19th Century Irish country house

Marlfield House, County Wexford is an Irish country house built in 1852 and was one of the two houses owned by the Earls of Courtown. An example of a rural regency style house, it was a dower house on the Courtown House Estate. It is now a hotel.

==History==
Owning two residences was not uncommon for wealthy families during the 19th century, and the Stopfords (the family name of the Earls of Courtown) were no exception. Guests regularly came to stay at both Marlfield and Courtown House, the principal family home, located about three miles from Marlfield. The Stopford family was ultimately unable to support their lavish lifestyle and Courtown House no longer exists. Marlfield House was further improved in 1866 by James Thomas Stopford (1794-1858), fourth Earl of Courtown. The house has historic connections with James Walter Milles Stopford (1853-1933), sixth Earl of Courtown, Major James Richard Neville Stopford OBE (1877-1857), seventh Earl of Courtown, and James Montagu Burgoyne Stopford (1908-1975), eighth Earl of Courtown.
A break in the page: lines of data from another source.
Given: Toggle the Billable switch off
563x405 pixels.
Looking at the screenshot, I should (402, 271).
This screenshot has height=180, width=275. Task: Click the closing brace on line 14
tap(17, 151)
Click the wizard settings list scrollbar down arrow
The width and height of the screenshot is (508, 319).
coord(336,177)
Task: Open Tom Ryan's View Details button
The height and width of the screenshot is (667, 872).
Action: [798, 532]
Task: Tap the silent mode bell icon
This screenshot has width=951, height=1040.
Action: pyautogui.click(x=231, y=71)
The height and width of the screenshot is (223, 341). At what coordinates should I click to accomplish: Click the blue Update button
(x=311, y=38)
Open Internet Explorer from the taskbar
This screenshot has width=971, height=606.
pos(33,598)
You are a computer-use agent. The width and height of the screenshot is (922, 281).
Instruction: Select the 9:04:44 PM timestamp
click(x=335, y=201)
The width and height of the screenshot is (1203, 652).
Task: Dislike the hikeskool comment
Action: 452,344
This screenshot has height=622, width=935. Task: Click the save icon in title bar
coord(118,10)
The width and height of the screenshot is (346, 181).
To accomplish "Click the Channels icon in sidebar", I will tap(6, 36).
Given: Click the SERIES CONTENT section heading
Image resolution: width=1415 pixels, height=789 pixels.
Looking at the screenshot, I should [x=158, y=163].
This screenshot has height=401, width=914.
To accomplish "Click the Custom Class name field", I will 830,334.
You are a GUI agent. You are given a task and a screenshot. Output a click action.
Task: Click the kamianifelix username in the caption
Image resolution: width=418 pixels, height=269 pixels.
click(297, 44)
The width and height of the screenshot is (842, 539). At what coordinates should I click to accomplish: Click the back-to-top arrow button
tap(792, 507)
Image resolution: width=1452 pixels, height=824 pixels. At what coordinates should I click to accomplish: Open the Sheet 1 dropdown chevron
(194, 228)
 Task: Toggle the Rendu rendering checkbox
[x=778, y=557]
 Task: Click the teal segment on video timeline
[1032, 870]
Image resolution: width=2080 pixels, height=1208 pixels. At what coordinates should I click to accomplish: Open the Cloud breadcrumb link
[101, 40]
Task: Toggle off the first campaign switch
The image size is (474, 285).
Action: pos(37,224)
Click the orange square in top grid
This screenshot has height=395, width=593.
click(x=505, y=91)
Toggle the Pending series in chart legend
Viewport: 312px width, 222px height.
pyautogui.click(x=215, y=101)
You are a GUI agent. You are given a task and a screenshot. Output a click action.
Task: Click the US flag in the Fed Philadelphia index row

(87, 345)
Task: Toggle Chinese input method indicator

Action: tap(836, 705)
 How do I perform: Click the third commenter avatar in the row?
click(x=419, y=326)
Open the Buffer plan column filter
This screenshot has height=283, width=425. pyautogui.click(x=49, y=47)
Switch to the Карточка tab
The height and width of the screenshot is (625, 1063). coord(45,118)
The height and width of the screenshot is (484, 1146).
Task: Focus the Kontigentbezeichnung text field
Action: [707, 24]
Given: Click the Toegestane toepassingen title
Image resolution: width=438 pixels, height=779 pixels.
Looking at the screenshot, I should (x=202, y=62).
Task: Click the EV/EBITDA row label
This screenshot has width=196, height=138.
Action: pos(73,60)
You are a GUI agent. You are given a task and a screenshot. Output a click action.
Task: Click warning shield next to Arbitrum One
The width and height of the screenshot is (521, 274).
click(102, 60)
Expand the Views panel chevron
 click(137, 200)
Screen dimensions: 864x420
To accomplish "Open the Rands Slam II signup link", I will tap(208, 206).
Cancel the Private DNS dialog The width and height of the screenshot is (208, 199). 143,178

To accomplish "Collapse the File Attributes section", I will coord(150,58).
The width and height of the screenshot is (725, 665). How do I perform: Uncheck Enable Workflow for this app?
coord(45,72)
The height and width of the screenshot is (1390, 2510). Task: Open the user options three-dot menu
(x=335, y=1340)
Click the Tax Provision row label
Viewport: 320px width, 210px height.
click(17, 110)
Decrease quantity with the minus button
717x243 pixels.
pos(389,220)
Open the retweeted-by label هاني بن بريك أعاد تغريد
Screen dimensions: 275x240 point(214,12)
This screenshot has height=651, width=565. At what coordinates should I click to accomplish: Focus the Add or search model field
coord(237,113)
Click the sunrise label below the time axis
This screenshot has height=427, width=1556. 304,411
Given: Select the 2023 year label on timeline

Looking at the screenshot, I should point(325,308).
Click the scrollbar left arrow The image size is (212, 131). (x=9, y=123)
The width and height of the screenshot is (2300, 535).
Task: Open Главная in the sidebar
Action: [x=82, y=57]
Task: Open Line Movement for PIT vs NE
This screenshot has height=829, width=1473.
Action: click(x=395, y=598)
Marlfield House was purchased from the Earls of Courtown by Mary and Ray Bowe in 1977 and following extensive restoration involving the introduction of six state rooms was opened as a hotel in 1978.

== Architecture ==
Marlfield House was built in 1852 and modified in 1866 and is an important part of the 19th-century heritage of the area around Gorey. It is a medium-sized house with a T-shaped floor plan. The two sides are bowed and three stories high; the garden front is four stories with a breakfront. The walls are rubble-stone on a cut-granite base, with red brick quoins at the corners. The interior retains timber door surrounds and doors, fine plasterwork, and classical-style chimneypieces, some in white marble.